Note how varying the duration of the missing data event affects the interpolation quality. You can also anticipate the start of the (synthetic) missing data event and see if that affects the prediction. Here, we first change the start of the missing data by 36 hours. The prediction fails to mimic the original values in the beginning. Indeed, this type of interpolation might be sensitive to the starting point for the forecasting. Here we used one year of data prior to the missing data event for the training of the ARIMA model. Using a longer period - including multiple seasonal patterns- nonetheless will improve the forecasting and avoid the aforementioned shortcomings. Furthermore, we analyse how strong the duration of missing data influences the quality of the interpolation. When increasing this duration to 24 hours, or put differently, when aiming to interpolate the data for a whole day, the pattern-based interpolation still returns fairly satisfactory results for the temperature values but does not predict the wind speed with sufficiently high quality.
Therefore, keep in mind that it is important to understand the data before choosing an interpolation method.
Key Take Away Messages
In the video tutorial for this AI Starter Kit, we have demonstrated techniques that can be used to preprocess time series data in order to improve its quality for further exploitation.
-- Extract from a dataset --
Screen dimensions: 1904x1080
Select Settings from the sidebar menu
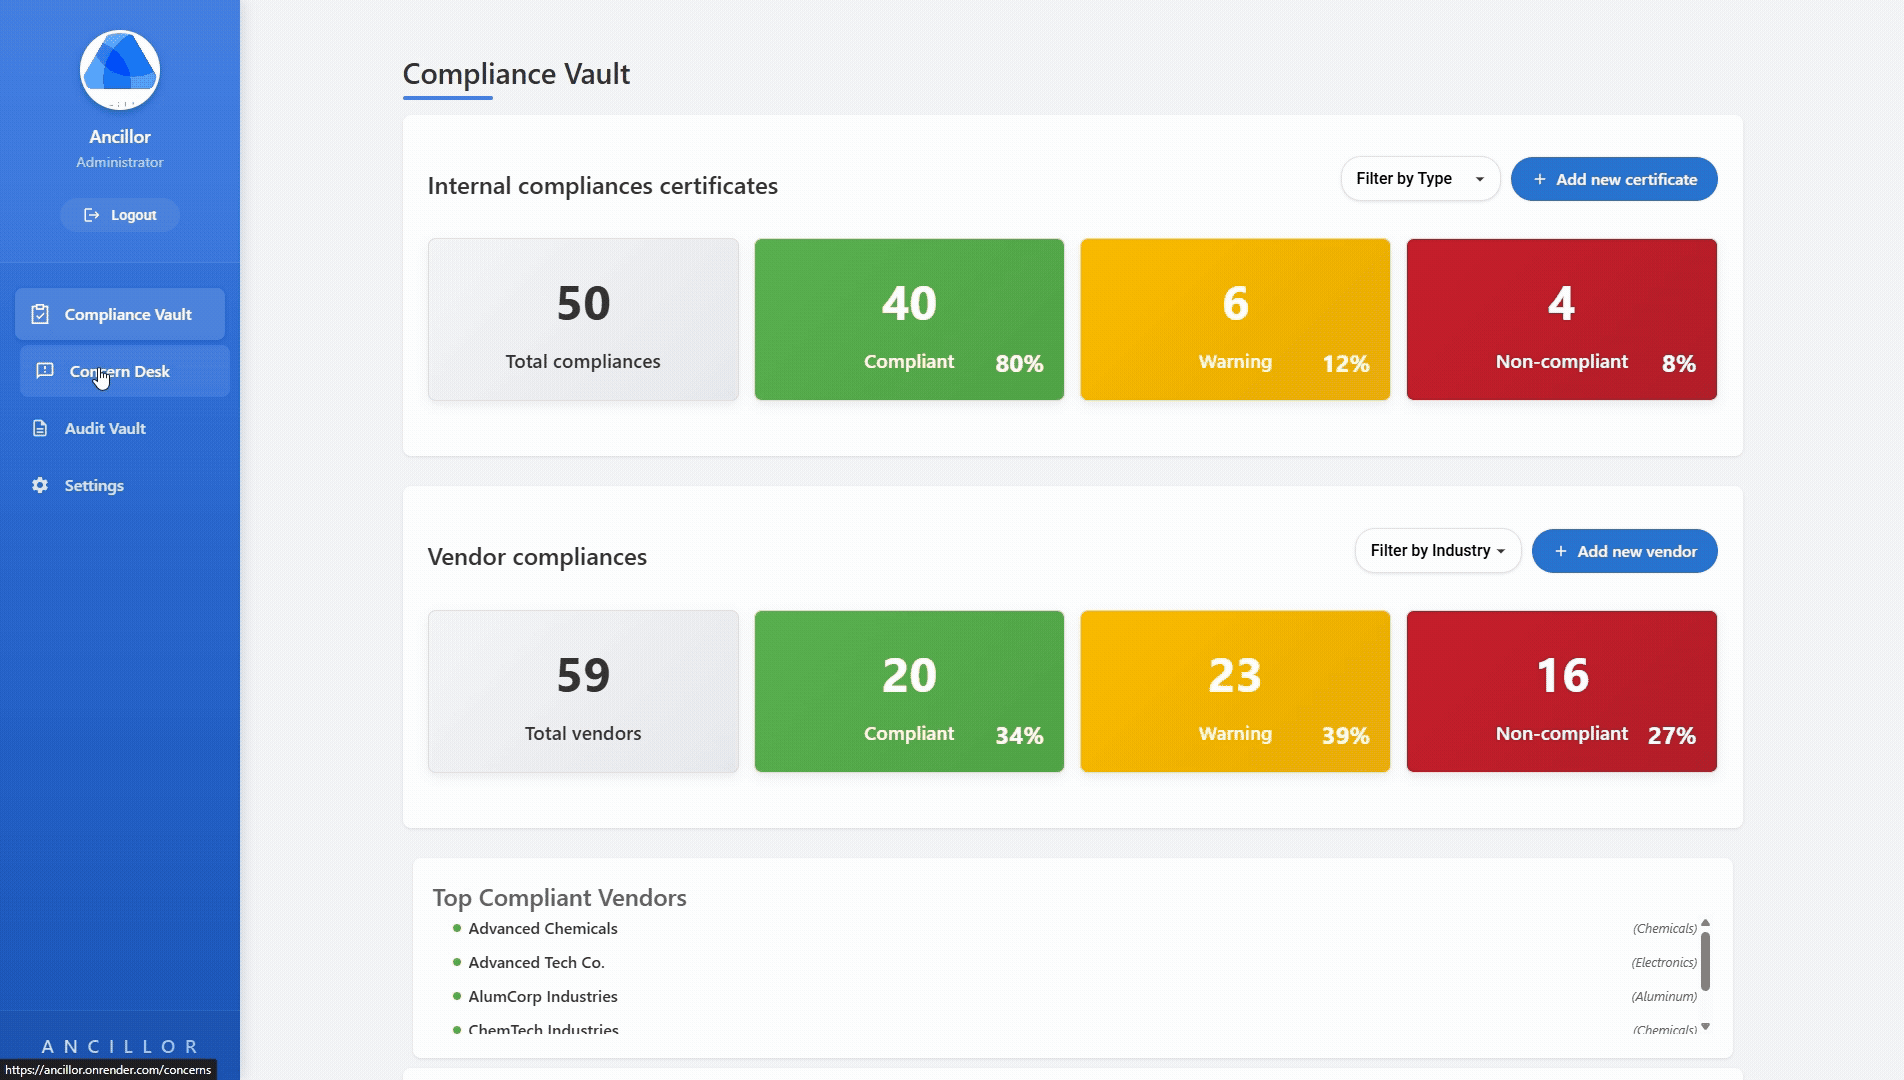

To illustrate the respective methods and techniques, we have used a real-world dataset containing wind turbine data that exhibits the typical characteristics of industrial datasets, including noise, outliers, missing values, and seasonal patterns.
First, we demonstrated how resampling and smoothing can be applied to better understand the behaviour of the time series. As we have shown, resampling techniques allow to reduce the temporal granularity, thereby revealing longer-term trends and hiding sharp, fast fluctuations in the signal. Smoothing on the other hand modifies the time series data such that individual points that are higher than the adjacent points - presumably caused by noise - are reduced, and points that are lower than the adjacent points are increased leading to a smoother signal.
Subsequently, we showed how the quality of the data can be improved through normalization and outlier detection. Normalization rescales the range of a particular variable in order to make different variables with different ranges comparable. Outlier detection tried to identify the extreme values in the time series that deviate from other observations in the data. The detected outliers can subsequently be examined in more detail to investigate whether these were caused by measurement errors, in which case they can be removed, or if it concerns unexpected phenomena which are interesting to look into in more detail.
Finally, another frequently occurring problem with time series data is that it suffers from missing data, caused by for example senor malfunctioning, communication errors, or due to outliers that were removed. We illustrated how to impute this missing data by means of 3 different techniques: linear interpolation, fleet-based imputation and pattern-based interpolation, and outlined what are the advantages and disadvantages of these techniques.
The use of these methods allows to improve the quality of the data and to prepare it for further exploration, analysis and modelling purposes. This is a crucial step, as it will improve the completeness and reliability of the input data, and consequently the accuracy of your results.
We thank you for completing this video series and hope to welcome you in another AI Starter Kit tutorial.